Die Kultur-Rundfunksender der ARD übertrugen am 21. März 2003 die vierstündige Abend-Sendung, die der MDR Kultur anlässlich der Leipziger Buchmesse veranstaltete. Das Programm war zwar gedrängt voll mit Hörbuchinformationen und hatte auch namhafte Sprecher als Gäste. Alles in allem wurde jedoch ein ernsthaft an Literatur interessierter Hörer enttäuscht. Was Ohrenschmaus hätte sein sollen, kam daher wie eine schwafelnde Talkshow.
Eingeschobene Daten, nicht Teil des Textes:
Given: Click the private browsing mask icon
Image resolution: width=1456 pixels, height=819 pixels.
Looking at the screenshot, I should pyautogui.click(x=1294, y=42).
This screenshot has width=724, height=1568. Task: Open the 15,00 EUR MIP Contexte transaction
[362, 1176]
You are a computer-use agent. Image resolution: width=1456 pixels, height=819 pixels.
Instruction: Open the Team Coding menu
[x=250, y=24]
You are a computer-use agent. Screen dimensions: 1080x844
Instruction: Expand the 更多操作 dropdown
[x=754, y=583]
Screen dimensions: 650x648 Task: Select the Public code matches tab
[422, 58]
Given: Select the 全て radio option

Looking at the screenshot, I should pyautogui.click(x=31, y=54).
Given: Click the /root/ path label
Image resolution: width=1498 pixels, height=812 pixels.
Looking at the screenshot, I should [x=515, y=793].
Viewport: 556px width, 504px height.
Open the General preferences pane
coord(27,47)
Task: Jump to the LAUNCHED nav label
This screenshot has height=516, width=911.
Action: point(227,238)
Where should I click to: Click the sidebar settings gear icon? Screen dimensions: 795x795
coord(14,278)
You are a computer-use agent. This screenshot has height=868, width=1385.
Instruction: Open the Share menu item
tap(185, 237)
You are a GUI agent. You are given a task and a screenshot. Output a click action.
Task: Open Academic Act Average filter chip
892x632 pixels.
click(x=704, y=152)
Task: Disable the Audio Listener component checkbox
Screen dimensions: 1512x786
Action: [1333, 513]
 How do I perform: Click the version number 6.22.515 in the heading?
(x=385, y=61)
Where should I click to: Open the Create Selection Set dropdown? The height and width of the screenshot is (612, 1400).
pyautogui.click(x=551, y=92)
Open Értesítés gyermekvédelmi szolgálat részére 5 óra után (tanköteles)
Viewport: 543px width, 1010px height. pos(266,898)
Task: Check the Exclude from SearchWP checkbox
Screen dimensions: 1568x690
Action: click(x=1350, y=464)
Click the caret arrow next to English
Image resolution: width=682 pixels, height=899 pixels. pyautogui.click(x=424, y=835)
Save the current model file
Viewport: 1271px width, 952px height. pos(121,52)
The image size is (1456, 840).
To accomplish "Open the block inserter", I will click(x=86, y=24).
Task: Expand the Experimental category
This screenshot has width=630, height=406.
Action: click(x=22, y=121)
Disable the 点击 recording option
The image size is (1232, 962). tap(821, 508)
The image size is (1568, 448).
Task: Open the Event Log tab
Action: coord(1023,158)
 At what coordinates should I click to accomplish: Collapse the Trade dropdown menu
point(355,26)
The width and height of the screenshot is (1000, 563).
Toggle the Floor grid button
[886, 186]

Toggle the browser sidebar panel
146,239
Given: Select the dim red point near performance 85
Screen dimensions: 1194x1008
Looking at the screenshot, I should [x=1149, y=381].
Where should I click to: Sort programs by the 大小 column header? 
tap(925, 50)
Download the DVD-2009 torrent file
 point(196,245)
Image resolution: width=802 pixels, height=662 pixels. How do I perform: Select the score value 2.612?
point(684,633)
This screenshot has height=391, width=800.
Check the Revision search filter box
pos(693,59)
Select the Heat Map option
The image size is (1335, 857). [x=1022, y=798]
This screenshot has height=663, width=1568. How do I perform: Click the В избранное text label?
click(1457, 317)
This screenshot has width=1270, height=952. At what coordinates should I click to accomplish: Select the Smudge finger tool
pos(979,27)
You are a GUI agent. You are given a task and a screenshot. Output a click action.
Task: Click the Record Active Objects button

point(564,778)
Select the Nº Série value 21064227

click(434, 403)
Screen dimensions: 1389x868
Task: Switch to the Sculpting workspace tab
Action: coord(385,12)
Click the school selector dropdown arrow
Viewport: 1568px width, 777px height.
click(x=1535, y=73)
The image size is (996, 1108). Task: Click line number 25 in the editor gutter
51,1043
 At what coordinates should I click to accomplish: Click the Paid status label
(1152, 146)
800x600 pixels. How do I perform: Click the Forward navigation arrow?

Damit wurde man weder dem Thema noch den hochkarätigen Vorlesern gerecht. 

Was mir gefiel:

  • Die Hommage an Gert Westphal, der am 10. November 2002 verstarb. Vielen ist seine charakteristische Stimme noch im Ohr, wie er Thomas Mann und Theodor Fontane interpretiert.

  • Hannelore Hoger. Sie las Johann Peter Hebels "Unglück der Stadt Leiden". Angesichts der Bombardierung irakischer Städte sicher ein gekonnt vorgetragener Text, der einem schon einen Schauder über den Rücken laufen lässt.

  • Hans Korte. Er las aus Skarmetas "Brennende Ungeduld". Ein Sprecher und ein Text, wo der Hörer regelrecht mitgerissen wird. Hans Korte ist bekannt und beliebt als Bühnendarsteller, Hörspielstimme und Vorleser zahlreicher Hörbücher. Bei Skarmetas Text greift er wieder tief in die stimmliche Trickkiste, dem Hörer ein hautnahes bis unter die Haut gehendes Erlebnis zu vermitteln. Dieses Buch steht schon auf meiner Wunschliste. 

  • Harry Rowohlt. Er krönte den Abend mit heftigen Attacken auf das Zwerchfell. Locker holt er im Dahinstreifen durch den literarischen Alltag die Stimmen bekannter Autoren und Kritiker aus sich heraus und erntet eine Lachsalve nach der anderen. Das war wahrlich ein rechtes Betthupferl für den Schluss der Sendung gegen Mitternacht. Natürlich wären da noch Ecos "Baudolino" und Melvilles "Moby Dick", beide Werke als vorzügliche Hörspiel-Mehrteiler vorliegend, zu erwähnen. Aber die werden bereits von Rundfunkanstalt zu Rundfunkanstalt gereicht und ausgestrahlt. Sind sehr zu empfehlen als Beweis, dass auch eine komprimierte Hörspieladaption dem Werk keinen Abbruch tun muss. 

Harry Rowohlt
Harry Rowohlt

Was mir missfiel:

  • Die Art, wie der Abend aufgezogen wurde. Ich bin weiß Gott kein Verfechter steifer Stehkragensendungen, wenn es um Literatur geht. Aber man sollte sich davor hüten, einen derartigen Klamauk zu veranstalten, wie das diesmal der Fall war.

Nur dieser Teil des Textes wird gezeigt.